On the plus side, “Gimme Danger” delivered previously unseen footage. The links were a little slapstick but, hey, this is a band that in its early days particularly was a bunch of guys with a warped and anarchic sense of humour.
Iggy’s interview (surely the backbone of the film) was as lucid, witty and entertaining as any he’s given. James Williamson and Scott Asheton scored major screen-time. Rock seemed visibly affected by the health problems (no, not those sorts of problems) that ultimately claimed his life. As usual, his economical utterances were on the money.
Needless to say, the soundtrack ruled.
On the other side of the ledger, there was no sustainable narrative laying out the barest of timelines. The how and why of the band re-assembling in London, tensions between old and new members caused by shifting alliances and the problems that being put into a holding pattern wreaked were less glossed over than not touched.

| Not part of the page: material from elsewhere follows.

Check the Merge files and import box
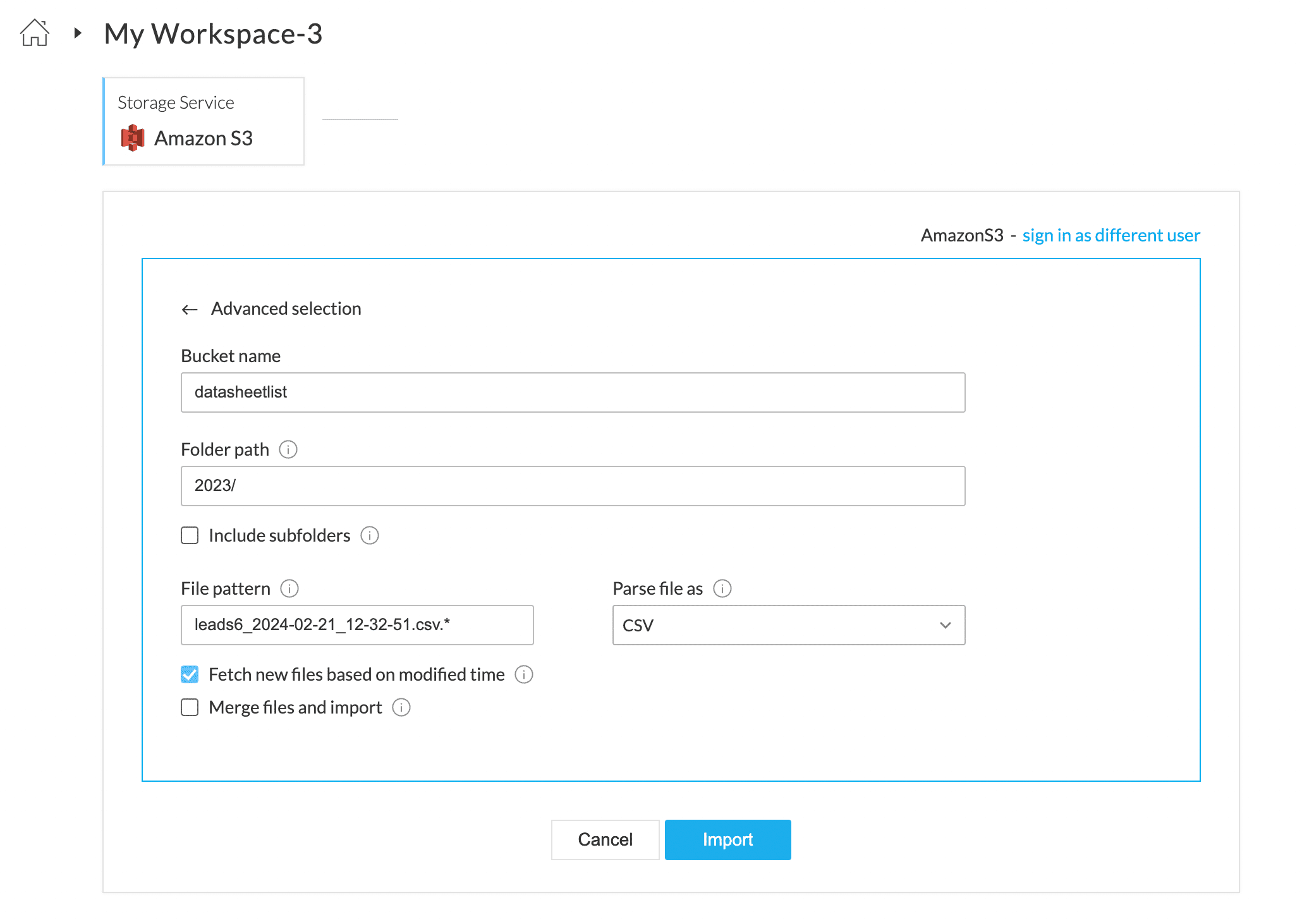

What about the band's revival and canonisation as one of the most important bands in the history of underground rock and roll? Getting their dues after all these years should have been up there in lights.

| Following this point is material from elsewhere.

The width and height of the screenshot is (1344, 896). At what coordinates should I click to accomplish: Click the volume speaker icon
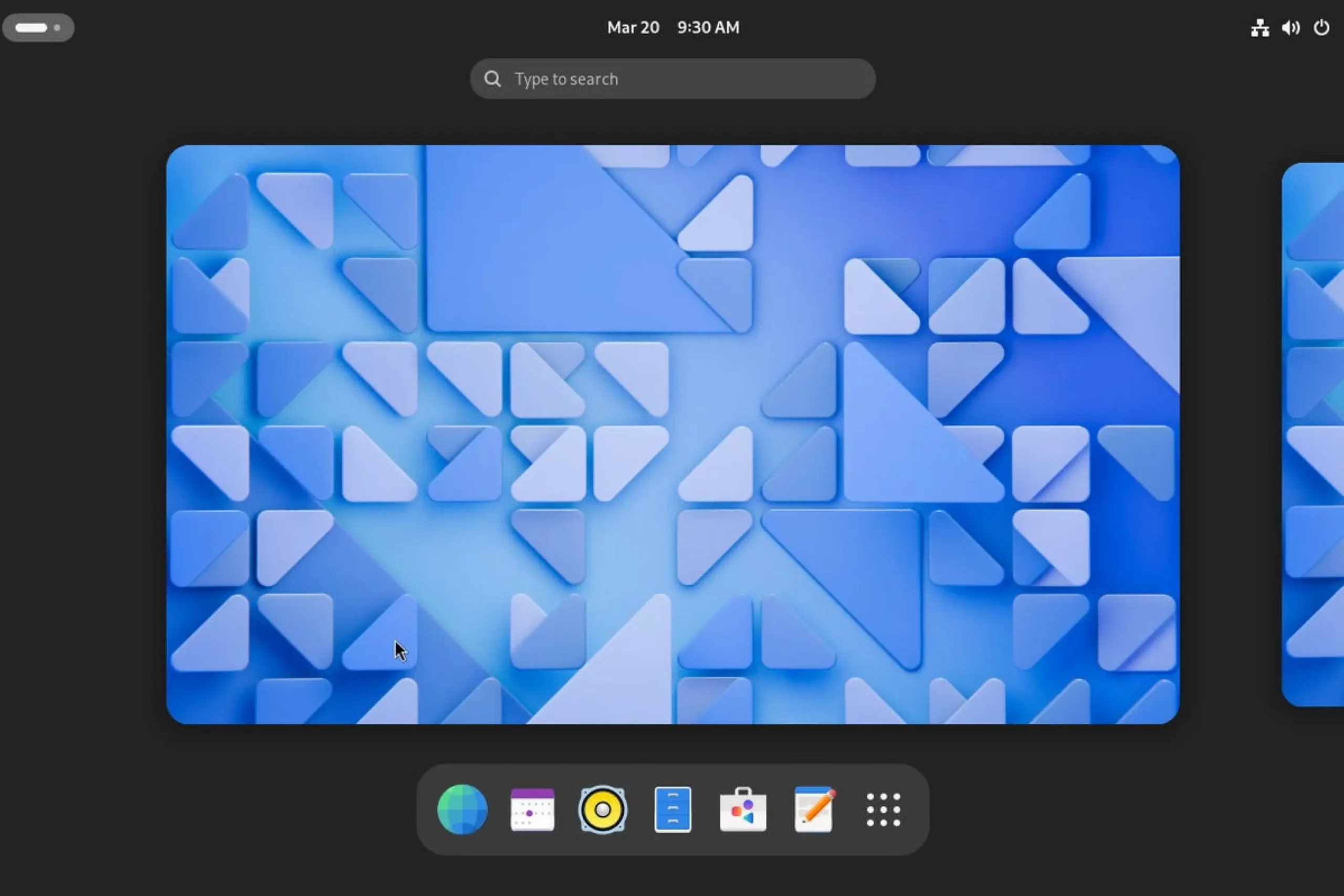point(1290,27)
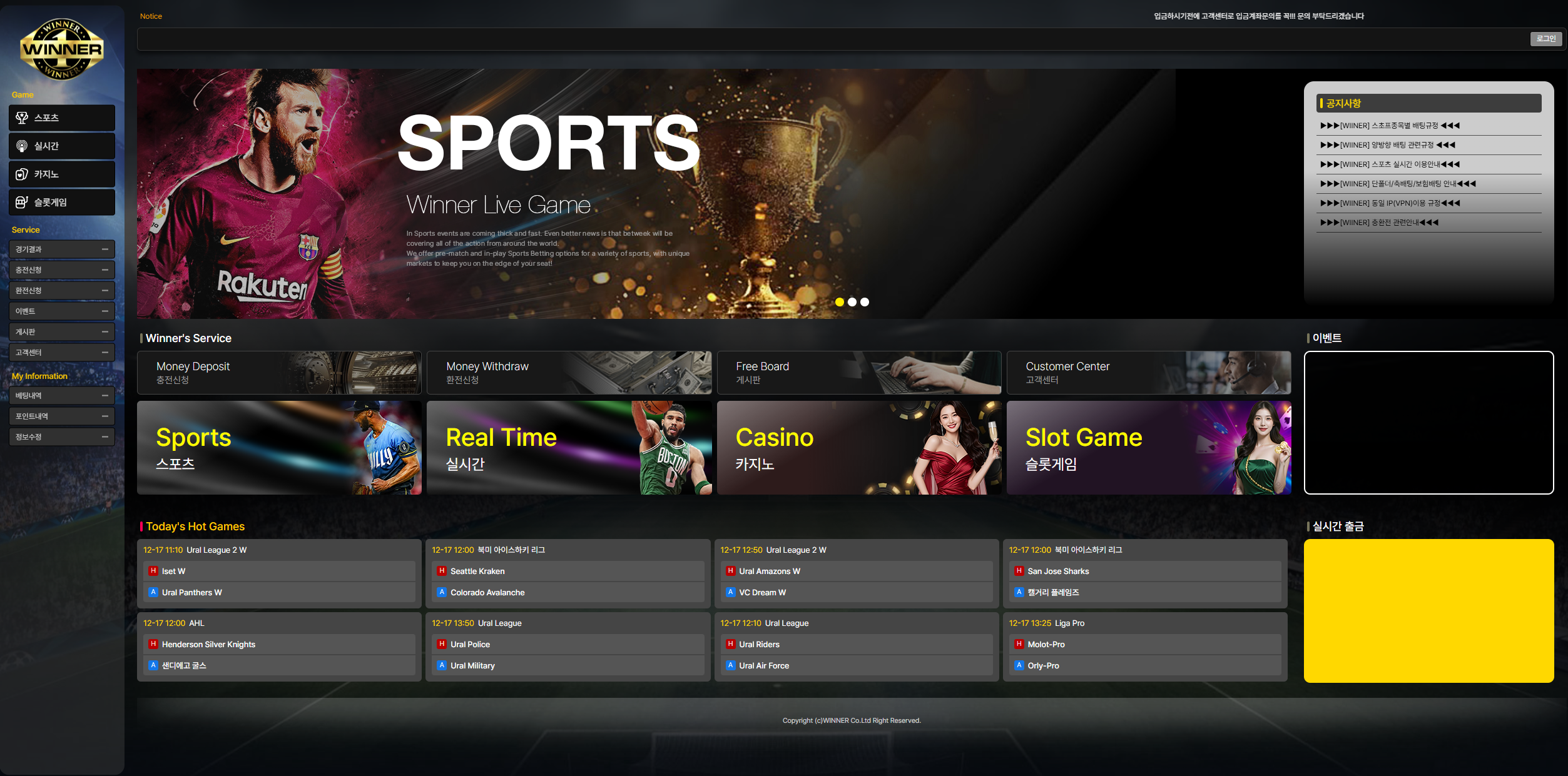Click the 로그인 login button

[x=1545, y=39]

Sadly, Ron Asheton's insights were quite old. The Jarmusch project really didn't get up and running in earnest until after his passing. More update input from him potentially would have rounded things off nicely and given a perspective (especially in the drugged years - Ron was not part of the heroin clique) from another important angle.

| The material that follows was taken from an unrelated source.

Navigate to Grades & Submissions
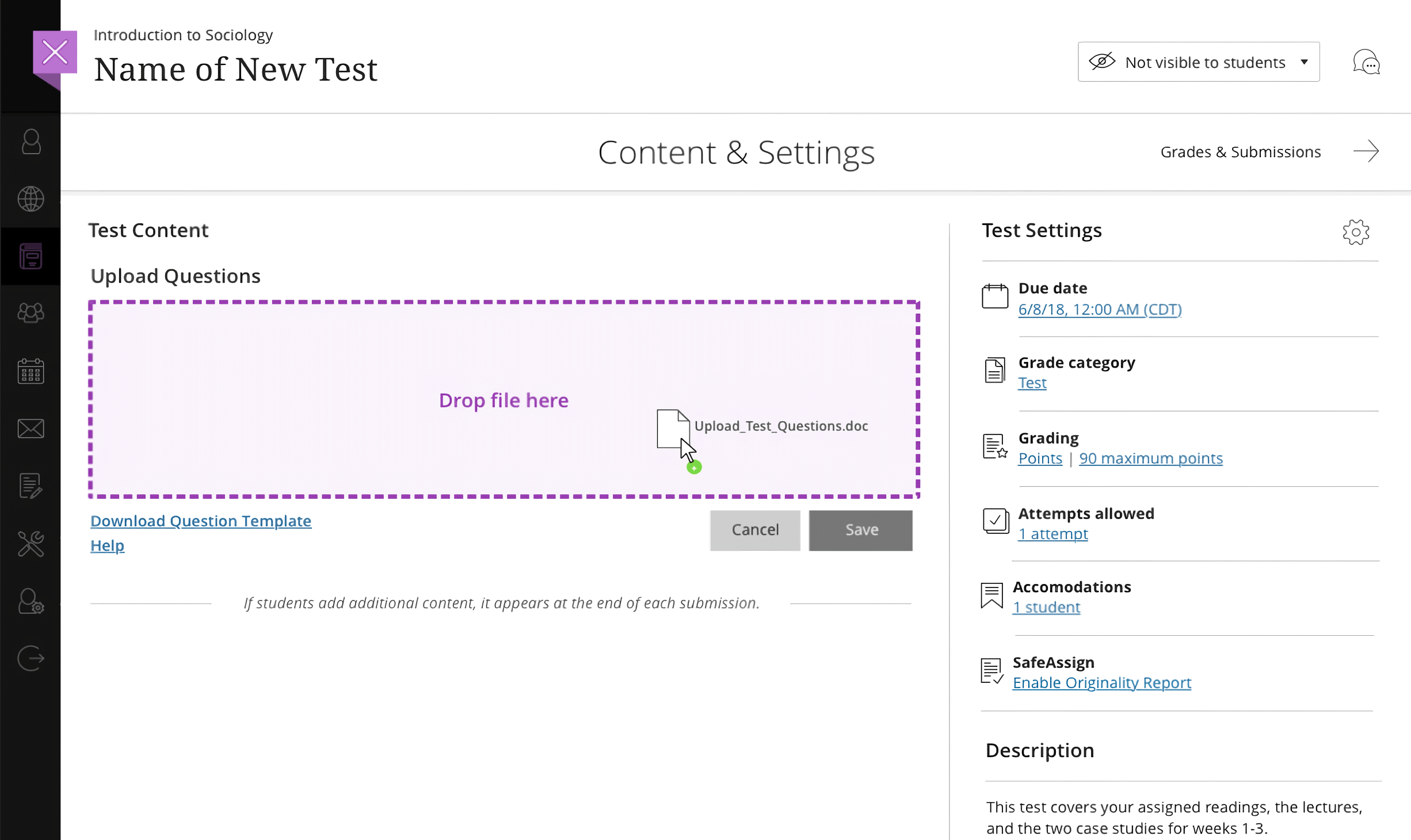click(1241, 151)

Drugs inevitably got mentioned. Context and putting the Stooges into their historical perspective went by the board. The odd factual glitch (they never played with Joe Cocker, for example) crept in along the way.
One critical point in Paul Trynka’s book is how and why Iggy and The Stooges slid off the edge of a place where they were poised for success and fell onto a treadmill of excess and pick-up gigs. Being strung out and strung along and surviving with no visible means of support.
The element of their music that’s embodied by the film’s title – Danger – was missing and that’s this love letter’s greatest failing.